# [What you have to do]
Below, some lines carry pictures; leave those pictures out and retype exactly the lines from the one with "Image resolution: width=662" through the one with "Toggle camera video sharing".

# [Supplied material]
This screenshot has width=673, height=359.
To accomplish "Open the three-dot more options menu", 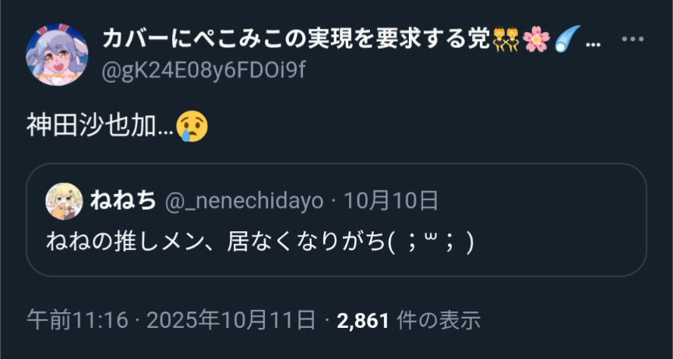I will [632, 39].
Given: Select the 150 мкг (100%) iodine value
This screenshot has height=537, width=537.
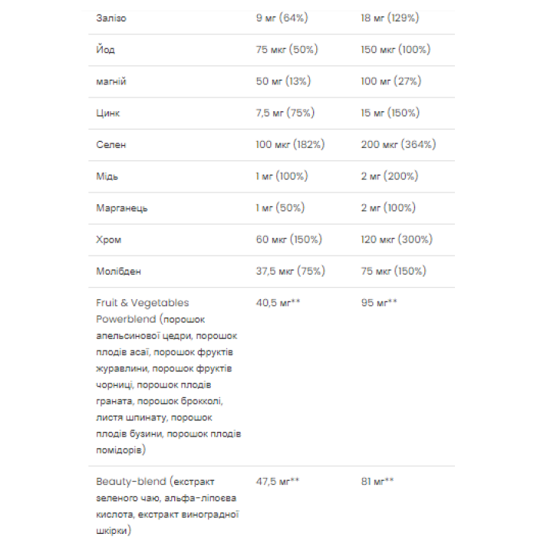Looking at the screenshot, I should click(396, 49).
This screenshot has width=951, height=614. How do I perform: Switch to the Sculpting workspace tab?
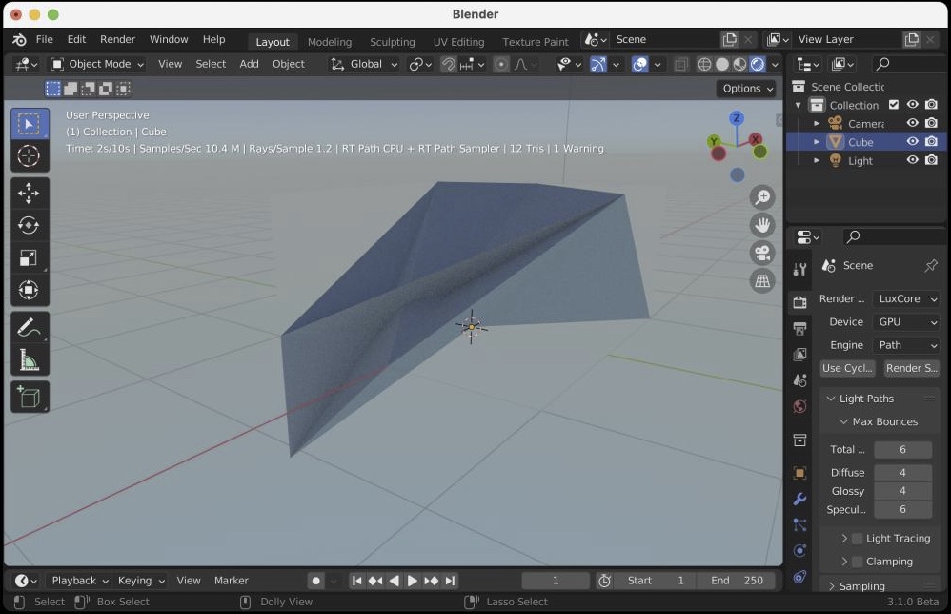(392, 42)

* * *

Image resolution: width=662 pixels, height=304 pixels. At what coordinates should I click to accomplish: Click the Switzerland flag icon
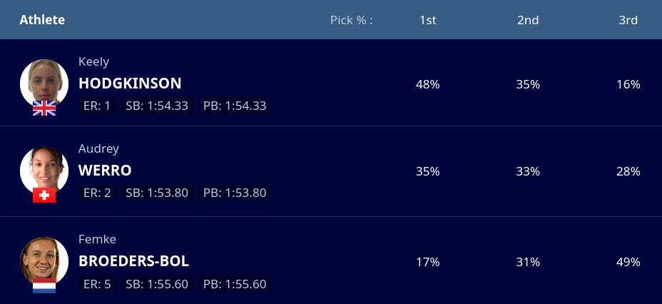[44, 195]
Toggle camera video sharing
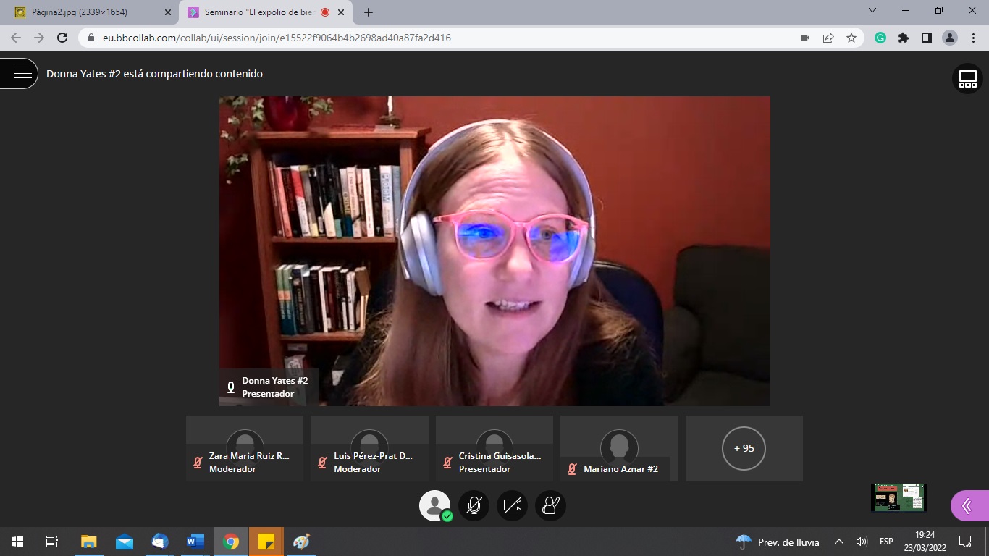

==

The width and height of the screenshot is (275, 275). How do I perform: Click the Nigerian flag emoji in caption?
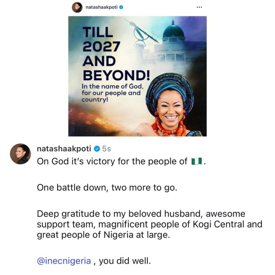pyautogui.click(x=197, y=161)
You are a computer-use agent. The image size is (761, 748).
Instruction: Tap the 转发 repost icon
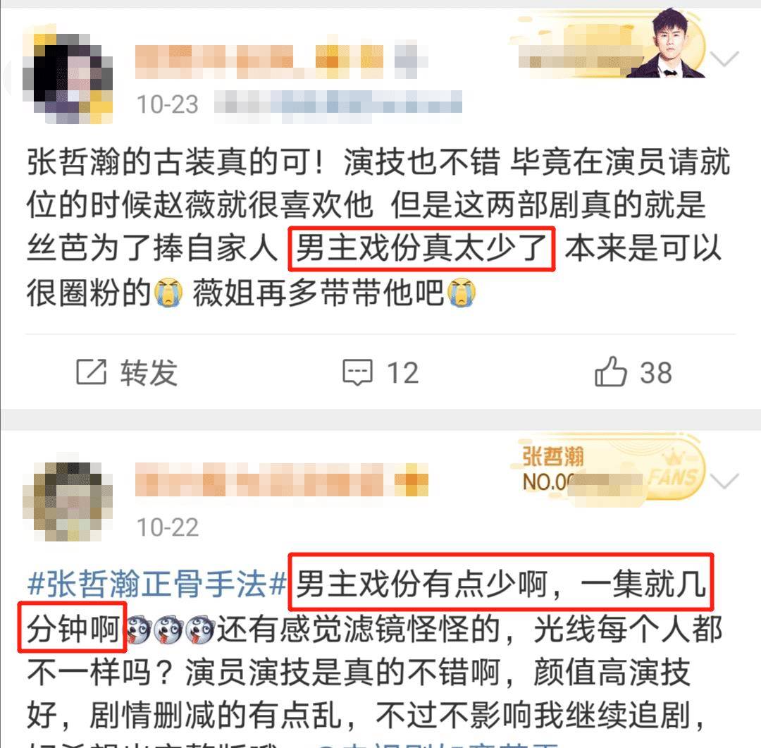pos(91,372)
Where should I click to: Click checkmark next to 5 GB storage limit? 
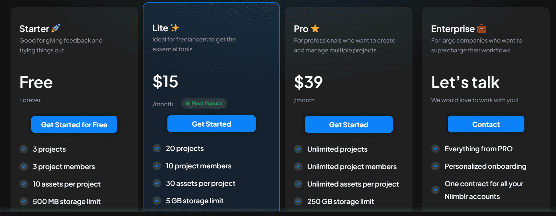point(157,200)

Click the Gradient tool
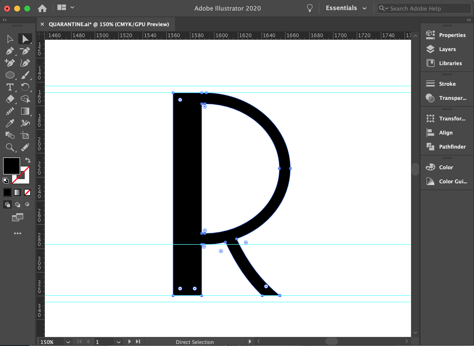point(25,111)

# [Answer space]
Image resolution: width=662 pixels, height=304 pixels. At what coordinates should I click to accomplish: Click the Switzerland flag icon
[44, 195]
Toggle camera video sharing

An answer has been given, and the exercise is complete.